TASK DETAILS -
A word-for-word copy of the listing that follows is required.

DATASET RECORDS -
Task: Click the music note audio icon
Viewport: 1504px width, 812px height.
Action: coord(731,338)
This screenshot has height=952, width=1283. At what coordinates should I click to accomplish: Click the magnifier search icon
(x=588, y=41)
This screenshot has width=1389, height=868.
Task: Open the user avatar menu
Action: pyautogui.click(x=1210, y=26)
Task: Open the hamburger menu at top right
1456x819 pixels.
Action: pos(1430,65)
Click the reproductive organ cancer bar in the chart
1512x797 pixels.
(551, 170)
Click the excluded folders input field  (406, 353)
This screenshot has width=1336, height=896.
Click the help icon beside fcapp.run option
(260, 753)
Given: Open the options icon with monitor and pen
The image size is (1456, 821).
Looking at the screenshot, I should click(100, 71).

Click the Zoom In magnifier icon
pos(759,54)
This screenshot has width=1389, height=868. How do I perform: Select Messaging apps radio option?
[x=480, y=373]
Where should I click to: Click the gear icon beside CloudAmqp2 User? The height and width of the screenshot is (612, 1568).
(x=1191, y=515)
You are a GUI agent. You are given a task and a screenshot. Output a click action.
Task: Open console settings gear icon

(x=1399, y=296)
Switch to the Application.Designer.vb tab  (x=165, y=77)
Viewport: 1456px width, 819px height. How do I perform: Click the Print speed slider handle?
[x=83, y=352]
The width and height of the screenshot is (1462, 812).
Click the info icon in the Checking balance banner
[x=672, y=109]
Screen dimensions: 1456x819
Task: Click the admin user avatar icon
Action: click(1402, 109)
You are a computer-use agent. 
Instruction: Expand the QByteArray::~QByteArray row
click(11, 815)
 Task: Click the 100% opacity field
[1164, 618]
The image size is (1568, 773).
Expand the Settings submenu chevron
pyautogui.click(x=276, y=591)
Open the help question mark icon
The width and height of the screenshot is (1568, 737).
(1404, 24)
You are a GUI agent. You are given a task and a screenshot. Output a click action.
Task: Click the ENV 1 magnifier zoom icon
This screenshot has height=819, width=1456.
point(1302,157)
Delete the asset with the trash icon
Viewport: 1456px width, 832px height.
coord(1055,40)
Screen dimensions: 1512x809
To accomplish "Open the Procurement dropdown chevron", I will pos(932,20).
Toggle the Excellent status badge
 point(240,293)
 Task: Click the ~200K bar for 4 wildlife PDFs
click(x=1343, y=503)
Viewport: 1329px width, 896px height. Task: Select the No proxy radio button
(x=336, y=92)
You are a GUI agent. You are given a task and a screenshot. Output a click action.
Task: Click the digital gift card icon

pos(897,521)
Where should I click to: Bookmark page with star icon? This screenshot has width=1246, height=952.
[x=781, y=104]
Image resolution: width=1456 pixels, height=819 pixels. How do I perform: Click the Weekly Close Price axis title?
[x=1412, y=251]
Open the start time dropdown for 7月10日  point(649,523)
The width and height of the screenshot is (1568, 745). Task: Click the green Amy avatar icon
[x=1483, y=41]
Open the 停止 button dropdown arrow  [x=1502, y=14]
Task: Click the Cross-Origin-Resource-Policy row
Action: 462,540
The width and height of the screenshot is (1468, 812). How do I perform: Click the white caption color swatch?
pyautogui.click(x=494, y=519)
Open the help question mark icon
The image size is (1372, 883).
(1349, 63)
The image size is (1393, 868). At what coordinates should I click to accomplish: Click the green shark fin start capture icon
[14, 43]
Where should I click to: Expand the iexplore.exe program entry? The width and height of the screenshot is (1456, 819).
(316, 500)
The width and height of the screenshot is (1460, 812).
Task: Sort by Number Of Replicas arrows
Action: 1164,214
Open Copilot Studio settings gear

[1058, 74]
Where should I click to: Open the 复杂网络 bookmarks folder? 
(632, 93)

TASK RESULT -
Task: Click the music note audio icon
Viewport: 1504px width, 812px height.
Action: coord(731,338)
This screenshot has height=952, width=1283. At what coordinates should I click to accomplish: Click the magnifier search icon
(x=588, y=41)
This screenshot has width=1389, height=868.
Task: Open the user avatar menu
Action: pyautogui.click(x=1210, y=26)
Task: Open the hamburger menu at top right
1456x819 pixels.
Action: pos(1430,65)
Click the reproductive organ cancer bar in the chart
1512x797 pixels.
(551, 170)
Click the excluded folders input field  (406, 353)
This screenshot has width=1336, height=896.
Click the help icon beside fcapp.run option
(260, 753)
Given: Open the options icon with monitor and pen
The image size is (1456, 821).
Looking at the screenshot, I should click(100, 71).

Click the Zoom In magnifier icon
pos(759,54)
This screenshot has width=1389, height=868. How do I perform: Select Messaging apps radio option?
[x=480, y=373]
Where should I click to: Click the gear icon beside CloudAmqp2 User? The height and width of the screenshot is (612, 1568).
(x=1191, y=515)
You are a GUI agent. You are given a task and a screenshot. Output a click action.
Task: Open console settings gear icon

(x=1399, y=296)
Switch to the Application.Designer.vb tab  (x=165, y=77)
Viewport: 1456px width, 819px height. How do I perform: Click the Print speed slider handle?
[x=83, y=352]
The width and height of the screenshot is (1462, 812).
Click the info icon in the Checking balance banner
[x=672, y=109]
Screen dimensions: 1456x819
Task: Click the admin user avatar icon
Action: click(1402, 109)
You are a computer-use agent. 
Instruction: Expand the QByteArray::~QByteArray row
click(11, 815)
 Task: Click the 100% opacity field
[1164, 618]
The image size is (1568, 773).
Expand the Settings submenu chevron
pyautogui.click(x=276, y=591)
Open the help question mark icon
The width and height of the screenshot is (1568, 737).
(1404, 24)
You are a GUI agent. You are given a task and a screenshot. Output a click action.
Task: Click the ENV 1 magnifier zoom icon
This screenshot has height=819, width=1456.
point(1302,157)
Delete the asset with the trash icon
Viewport: 1456px width, 832px height.
coord(1055,40)
Screen dimensions: 1512x809
To accomplish "Open the Procurement dropdown chevron", I will pos(932,20).
Toggle the Excellent status badge
 point(240,293)
 Task: Click the ~200K bar for 4 wildlife PDFs
click(x=1343, y=503)
Viewport: 1329px width, 896px height. Task: Select the No proxy radio button
(x=336, y=92)
You are a GUI agent. You are given a task and a screenshot. Output a click action.
Task: Click the digital gift card icon

pos(897,521)
Where should I click to: Bookmark page with star icon? This screenshot has width=1246, height=952.
[x=781, y=104]
Image resolution: width=1456 pixels, height=819 pixels. How do I perform: Click the Weekly Close Price axis title?
[x=1412, y=251]
Open the start time dropdown for 7月10日  point(649,523)
The width and height of the screenshot is (1568, 745). Task: Click the green Amy avatar icon
[x=1483, y=41]
Open the 停止 button dropdown arrow  [x=1502, y=14]
Task: Click the Cross-Origin-Resource-Policy row
Action: 462,540
The width and height of the screenshot is (1468, 812). How do I perform: Click the white caption color swatch?
pyautogui.click(x=494, y=519)
Open the help question mark icon
The image size is (1372, 883).
(1349, 63)
The image size is (1393, 868). At what coordinates should I click to accomplish: Click the green shark fin start capture icon
[14, 43]
Where should I click to: Expand the iexplore.exe program entry? The width and height of the screenshot is (1456, 819).
(316, 500)
The width and height of the screenshot is (1460, 812).
Task: Sort by Number Of Replicas arrows
Action: 1164,214
Open Copilot Studio settings gear

[1058, 74]
Where should I click to: Open the 复杂网络 bookmarks folder? 
(632, 93)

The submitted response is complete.